Key Points
- Apple plans to launch its in-house modem with the iPhone SE by next spring. The iPhone SE will receive its first update since 2022.
- Apple aims to phase out Qualcomm’s modems by 2027 completely.
- Qualcomm shares fell 1.31% after the news, reflecting market concerns.
- Qualcomm has been diversifying its revenue streams, but analysts warn that this move could significantly affect its long-term profits.
Qualcomm Incorporated (NASDAQ:QCOM) shares dipped by approximately 1.31% or 2.10 to $158.29 following a Bloomberg report indicating that Apple Inc. (NASDAQ:AAPL) plans to introduce its in-house modem system by next spring. The debut will begin with the iPhone SE, marking the entry-level smartphone’s first update since 2022.

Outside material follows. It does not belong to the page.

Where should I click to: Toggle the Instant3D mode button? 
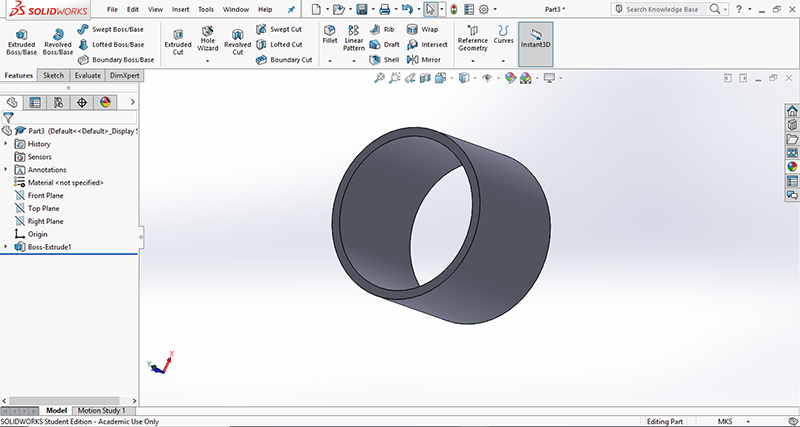pos(536,40)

This development signals a strategic shift for Apple, which has relied on Qualcomm’s modem technology for years. According to sources cited in the report, the iPhone maker aims to roll out increasingly advanced chips progressively and plans to fully replace Qualcomm’s components by 2027.
Qualcomm, a leader in mobile connectivity solutions, has been preparing for such a shift by diversifying its revenue streams to reduce reliance on Apple. Analysts have previously warned that Apple’s move to in-house modems could considerably impact Qualcomm’s profitability in the coming years.
Last month, an analyst from President Capital Management highlighted the substantial financial risks Qualcomm faces should Apple successfully phase out its modems. This adds pressure on Qualcomm as Apple’s adoption of its own technology threatens a lucrative and longstanding partnership.
The transition reflects Apple’s broader strategy of bringing critical components in-house to gain greater control over its supply chain and reduce dependency on external suppliers. For Qualcomm, the anticipated rollout raises questions about its future role in a market increasingly defined by vertical integration.